Get connection details
A connection from Airflow to Databricks requires the following information:
- Databricks URL
- Personal access token
Complete the following steps to retrieve these values:
- In the Databricks Cloud UI, copy the URL of your Databricks workspace. For example, it should be formatted as either
https://dbc-75fc7ab7-96a6.cloud.databricks.com/
orhttps://your-org.cloud.databricks.com/
. - To use a personal access token for a user, follow the Databricks documentation to generate a new token. To generate a personal access token for a service principal, see Manage personal access tokens for a service principal.

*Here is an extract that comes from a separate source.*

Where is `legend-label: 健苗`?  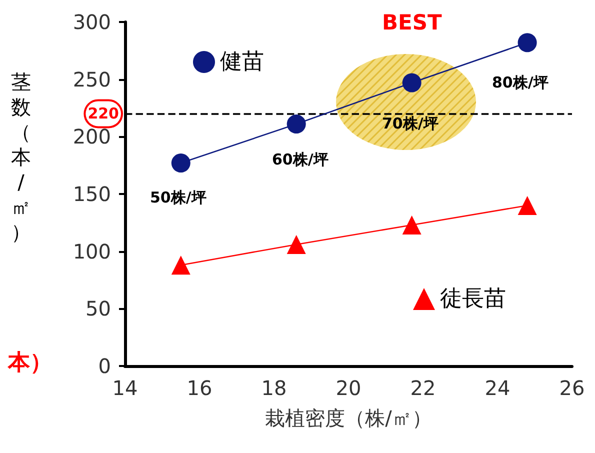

Copy the personal access token.
Create your connection
Astro users can also create connections using the Astro Environment Manager, which stores connections in an Astro-managed secrets backend. These connections can be shared across multiple deployed and local Airflow environments. See Create Airflow connections in the Astro UI.
-
Open your Astro project and add the following line to your
requirements.txt
file:apache-airflow-providers-databricks
This will install the Databricks provider package, which makes the Databricks connection type available in Airflow.
-
Run
astro dev restart
to restart your local Airflow environment and apply your changes inrequirements.txt
. -
In the Airflow UI for your local Airflow environment, go to Admin > Connections. Click + to add a new connection, then select the connection type as Databricks.
-
Fill out the following connection fields using the information you retrieved from Get connection details:
- Connection Id: Enter a name for the connection.
- Host: Enter the Databricks URL.
- Password: Enter your personal access token.
-
Click Test. After the connection test succeeds, click Save.
How it works
Airflow uses Python's requests
library to connect to Databricks through the BaseDatabricksHook.